A Practitioner's Approach to Successfully Implementing Service Virtualization - Page 5
Deploy and Manage Phase
Virtual images created in the previous phase are now configured and deployed in virtual service containers by the virtualization teams.
Most virtual images require minor corrections as they are used in their target environments. The architects may change the intent of certain parameters or minor service behaviors. Well-designed virtualization tools allow this by incorporating the changes to the configuration or data without requiring the recreation of the images from scratch. Data in a virtual database often needs to be tweaked to meet the rigors of federated relationships. Without this, fine tuning the process models will not work as expected. Given the iterative nature of the SOA lifecycle, virtualization teams also expect to see changes in the virtual images as new behaviors are added with every iteration. Contract versioning can be handled by copying the old image and making changes. Therefore evaluating the reusability factor of a well-designed virtualization tool is indispensible for such scenarios.
In many cases, developers could benefit from virtual services by supporting the development activities right from the start. Then the “deploy and manage” phase may begin as early as the beginning of the implementation phase in the larger SOA lifecycle. Project managers should also expect to expend large efforts in managing image data for performance testing scenarios if there is no robust automation in place (same is the case while preparing data for systems in performance testing environments).

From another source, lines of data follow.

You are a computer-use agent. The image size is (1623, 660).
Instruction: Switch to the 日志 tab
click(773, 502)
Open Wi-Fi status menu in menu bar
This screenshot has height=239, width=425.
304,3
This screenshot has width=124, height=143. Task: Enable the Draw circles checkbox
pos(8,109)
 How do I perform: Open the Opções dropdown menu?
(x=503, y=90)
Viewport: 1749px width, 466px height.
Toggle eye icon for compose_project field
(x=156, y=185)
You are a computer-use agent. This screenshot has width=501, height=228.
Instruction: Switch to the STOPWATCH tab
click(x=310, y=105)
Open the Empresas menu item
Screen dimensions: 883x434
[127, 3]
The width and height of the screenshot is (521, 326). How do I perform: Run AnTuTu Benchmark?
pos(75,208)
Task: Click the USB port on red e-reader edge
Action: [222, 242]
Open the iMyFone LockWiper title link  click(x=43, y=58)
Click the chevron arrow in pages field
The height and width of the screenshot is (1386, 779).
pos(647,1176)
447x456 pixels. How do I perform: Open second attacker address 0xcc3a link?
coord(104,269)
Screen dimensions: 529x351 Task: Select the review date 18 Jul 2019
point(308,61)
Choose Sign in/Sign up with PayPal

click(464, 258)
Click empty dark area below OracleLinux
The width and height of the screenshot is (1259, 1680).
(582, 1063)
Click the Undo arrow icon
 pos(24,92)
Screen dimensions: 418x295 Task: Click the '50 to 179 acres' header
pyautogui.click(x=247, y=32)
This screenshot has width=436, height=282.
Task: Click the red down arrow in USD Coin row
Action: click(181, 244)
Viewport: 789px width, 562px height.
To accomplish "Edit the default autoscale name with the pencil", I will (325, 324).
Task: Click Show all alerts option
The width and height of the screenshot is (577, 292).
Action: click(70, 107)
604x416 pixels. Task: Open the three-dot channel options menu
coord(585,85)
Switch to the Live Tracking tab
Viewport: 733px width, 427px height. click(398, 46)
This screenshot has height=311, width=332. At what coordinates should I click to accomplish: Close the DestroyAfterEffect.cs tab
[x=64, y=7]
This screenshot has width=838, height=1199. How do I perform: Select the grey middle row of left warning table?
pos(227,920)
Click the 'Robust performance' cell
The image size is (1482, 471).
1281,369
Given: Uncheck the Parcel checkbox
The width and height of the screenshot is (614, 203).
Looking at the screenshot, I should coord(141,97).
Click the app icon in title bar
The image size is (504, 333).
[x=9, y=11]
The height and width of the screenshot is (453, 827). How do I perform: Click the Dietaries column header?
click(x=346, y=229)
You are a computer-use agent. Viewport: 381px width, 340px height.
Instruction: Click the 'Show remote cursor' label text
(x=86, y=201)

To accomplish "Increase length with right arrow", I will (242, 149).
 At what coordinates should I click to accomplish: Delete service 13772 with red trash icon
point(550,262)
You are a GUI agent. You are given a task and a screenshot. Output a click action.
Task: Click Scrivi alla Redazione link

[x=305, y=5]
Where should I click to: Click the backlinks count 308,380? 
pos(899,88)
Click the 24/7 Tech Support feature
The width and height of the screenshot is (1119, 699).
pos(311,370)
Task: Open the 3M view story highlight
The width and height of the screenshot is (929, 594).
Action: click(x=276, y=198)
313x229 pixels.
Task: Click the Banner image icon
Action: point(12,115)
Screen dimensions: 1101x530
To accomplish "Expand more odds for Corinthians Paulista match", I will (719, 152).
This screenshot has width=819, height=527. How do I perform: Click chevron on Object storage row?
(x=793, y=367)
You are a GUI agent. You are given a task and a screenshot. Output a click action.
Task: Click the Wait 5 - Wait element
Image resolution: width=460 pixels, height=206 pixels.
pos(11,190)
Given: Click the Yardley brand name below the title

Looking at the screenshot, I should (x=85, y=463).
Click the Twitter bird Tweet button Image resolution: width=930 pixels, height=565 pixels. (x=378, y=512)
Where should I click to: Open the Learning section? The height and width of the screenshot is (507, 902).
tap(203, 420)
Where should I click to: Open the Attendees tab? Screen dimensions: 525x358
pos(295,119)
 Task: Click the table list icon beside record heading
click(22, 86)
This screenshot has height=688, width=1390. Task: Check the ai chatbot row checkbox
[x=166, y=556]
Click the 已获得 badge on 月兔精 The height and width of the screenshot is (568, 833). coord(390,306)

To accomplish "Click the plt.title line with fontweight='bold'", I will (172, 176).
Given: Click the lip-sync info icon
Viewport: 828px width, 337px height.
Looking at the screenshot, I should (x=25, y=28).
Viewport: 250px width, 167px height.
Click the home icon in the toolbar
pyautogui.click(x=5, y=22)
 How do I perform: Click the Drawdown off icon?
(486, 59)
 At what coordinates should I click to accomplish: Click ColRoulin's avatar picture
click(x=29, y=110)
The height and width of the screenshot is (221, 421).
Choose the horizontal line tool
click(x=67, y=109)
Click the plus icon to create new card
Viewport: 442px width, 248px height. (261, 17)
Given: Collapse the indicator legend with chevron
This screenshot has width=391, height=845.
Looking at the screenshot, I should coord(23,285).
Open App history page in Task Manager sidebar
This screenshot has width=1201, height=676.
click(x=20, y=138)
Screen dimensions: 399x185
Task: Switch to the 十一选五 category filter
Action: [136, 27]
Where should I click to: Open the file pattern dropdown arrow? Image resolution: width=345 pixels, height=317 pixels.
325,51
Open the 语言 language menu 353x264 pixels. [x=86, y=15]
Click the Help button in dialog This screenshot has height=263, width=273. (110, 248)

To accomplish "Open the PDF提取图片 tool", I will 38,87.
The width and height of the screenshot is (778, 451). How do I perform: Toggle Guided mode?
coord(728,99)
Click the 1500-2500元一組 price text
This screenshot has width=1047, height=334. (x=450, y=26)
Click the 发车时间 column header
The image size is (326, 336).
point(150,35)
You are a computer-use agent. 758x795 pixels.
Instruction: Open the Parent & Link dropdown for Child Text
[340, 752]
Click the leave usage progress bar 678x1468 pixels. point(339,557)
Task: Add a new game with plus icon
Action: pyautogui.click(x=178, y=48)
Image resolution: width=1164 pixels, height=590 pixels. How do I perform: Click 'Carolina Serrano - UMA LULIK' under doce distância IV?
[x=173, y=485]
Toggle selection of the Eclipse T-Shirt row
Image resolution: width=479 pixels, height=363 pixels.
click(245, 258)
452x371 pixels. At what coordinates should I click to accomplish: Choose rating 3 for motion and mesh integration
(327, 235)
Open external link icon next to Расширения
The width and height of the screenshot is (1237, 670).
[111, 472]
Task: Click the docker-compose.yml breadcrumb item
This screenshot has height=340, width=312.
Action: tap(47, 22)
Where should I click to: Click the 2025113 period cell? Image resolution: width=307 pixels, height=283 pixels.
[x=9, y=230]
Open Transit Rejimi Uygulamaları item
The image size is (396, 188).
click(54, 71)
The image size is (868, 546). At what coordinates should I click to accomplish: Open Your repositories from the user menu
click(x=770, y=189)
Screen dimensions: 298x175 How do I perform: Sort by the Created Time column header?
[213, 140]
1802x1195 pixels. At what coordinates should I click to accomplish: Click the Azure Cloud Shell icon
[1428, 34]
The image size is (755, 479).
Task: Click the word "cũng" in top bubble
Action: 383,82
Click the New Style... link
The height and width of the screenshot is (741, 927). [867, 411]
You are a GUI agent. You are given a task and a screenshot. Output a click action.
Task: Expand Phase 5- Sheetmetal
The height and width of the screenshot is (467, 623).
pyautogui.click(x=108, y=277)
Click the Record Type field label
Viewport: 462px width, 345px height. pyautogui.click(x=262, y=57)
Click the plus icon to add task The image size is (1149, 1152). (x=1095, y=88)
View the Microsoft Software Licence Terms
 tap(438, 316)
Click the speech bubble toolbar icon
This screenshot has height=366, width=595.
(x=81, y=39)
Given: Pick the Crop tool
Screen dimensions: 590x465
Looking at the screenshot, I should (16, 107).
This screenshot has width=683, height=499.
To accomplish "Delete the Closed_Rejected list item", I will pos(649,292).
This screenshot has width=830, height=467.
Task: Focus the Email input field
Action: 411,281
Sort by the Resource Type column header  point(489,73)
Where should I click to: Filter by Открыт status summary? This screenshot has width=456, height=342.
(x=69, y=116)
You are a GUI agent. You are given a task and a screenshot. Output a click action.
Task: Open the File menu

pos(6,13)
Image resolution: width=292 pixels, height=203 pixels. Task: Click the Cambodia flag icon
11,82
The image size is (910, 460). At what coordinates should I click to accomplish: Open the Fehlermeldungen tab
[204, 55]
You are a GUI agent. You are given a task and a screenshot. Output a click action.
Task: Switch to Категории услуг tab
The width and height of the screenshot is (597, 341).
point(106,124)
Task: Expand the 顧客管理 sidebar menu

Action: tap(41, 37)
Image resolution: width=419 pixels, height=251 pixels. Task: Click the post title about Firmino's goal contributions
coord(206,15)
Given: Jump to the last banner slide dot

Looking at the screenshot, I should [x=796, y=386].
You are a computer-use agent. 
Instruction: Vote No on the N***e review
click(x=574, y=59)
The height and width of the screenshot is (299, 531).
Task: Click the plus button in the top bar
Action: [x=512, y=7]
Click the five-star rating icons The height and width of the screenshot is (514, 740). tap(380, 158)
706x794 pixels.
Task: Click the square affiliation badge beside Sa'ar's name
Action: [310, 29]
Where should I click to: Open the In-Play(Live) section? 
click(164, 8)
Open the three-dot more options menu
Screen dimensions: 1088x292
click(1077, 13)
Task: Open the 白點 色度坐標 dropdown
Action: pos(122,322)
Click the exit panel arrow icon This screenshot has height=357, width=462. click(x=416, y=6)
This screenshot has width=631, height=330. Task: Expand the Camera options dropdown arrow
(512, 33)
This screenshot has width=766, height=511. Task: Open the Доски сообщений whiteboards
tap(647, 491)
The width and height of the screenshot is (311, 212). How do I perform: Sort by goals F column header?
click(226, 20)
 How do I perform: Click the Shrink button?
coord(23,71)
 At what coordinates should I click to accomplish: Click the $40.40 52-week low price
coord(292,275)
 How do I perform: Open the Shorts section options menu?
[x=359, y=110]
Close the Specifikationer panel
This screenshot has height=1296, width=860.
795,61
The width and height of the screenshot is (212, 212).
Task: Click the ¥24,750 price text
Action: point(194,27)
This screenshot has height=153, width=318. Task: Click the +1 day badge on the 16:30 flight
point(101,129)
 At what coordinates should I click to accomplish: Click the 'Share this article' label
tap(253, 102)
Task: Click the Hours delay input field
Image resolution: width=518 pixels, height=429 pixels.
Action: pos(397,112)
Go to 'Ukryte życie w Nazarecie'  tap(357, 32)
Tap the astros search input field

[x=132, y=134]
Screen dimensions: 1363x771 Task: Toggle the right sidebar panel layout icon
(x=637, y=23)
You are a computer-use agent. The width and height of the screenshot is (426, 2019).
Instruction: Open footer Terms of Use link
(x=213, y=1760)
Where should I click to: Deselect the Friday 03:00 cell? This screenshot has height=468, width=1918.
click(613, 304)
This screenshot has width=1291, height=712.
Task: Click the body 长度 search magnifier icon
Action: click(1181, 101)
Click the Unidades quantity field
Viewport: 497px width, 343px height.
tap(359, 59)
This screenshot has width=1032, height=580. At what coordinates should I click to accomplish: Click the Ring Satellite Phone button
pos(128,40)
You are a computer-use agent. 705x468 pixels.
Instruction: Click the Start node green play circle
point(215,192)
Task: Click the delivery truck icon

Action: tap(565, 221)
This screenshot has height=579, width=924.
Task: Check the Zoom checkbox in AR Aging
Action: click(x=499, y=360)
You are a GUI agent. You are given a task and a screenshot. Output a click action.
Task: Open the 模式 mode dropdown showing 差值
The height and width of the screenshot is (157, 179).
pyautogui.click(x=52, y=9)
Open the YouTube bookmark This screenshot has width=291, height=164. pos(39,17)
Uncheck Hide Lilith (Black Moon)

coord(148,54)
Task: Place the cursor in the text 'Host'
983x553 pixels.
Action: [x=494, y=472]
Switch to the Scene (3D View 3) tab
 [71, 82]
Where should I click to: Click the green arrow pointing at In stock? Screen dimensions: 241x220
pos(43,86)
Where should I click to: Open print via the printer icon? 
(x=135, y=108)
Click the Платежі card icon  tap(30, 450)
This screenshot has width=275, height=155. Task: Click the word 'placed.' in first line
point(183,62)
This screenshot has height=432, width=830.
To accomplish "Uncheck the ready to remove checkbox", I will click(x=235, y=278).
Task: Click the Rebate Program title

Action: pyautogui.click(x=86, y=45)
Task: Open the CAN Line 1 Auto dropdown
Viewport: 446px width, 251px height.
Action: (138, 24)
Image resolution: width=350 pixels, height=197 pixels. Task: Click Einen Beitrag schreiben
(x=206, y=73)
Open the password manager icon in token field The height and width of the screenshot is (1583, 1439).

The usage data collected from virtualization tools can provide ROI information. Usage data collated against environment build guides can help managers evaluate the dollar savings and quantify the benefits accrued by service virtualization.
Conclusion
Disciplined and rigorous adherence to a well-defined virtualization lifecycle can alleviate many problems faced by implementation teams when they adopt Service Virtualization. As mentioned in the beginning, a solid adoption methodology/approach to Service Virtualization must be complemented with the right selection of the Service Virtualization tools/products and the implementation expertise of the product. This is the only way organizations can maximize benefits from their Service Virtualization implementations. Further, the use of mature SOA testing processes and good SOA testing tools help increase the effectiveness of the overall Service Virtualization implementations.